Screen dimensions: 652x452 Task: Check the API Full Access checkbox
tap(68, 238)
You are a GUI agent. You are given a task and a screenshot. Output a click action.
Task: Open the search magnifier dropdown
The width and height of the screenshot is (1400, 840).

■ ■ ■ ■

**Exercise**
Now output the listing above, exactly as it appears.

**Solved problem**
Screen dimensions: 652x452 Task: Check the API Full Access checkbox
tap(68, 238)
You are a GUI agent. You are given a task and a screenshot. Output a click action.
Task: Open the search magnifier dropdown
The width and height of the screenshot is (1400, 840).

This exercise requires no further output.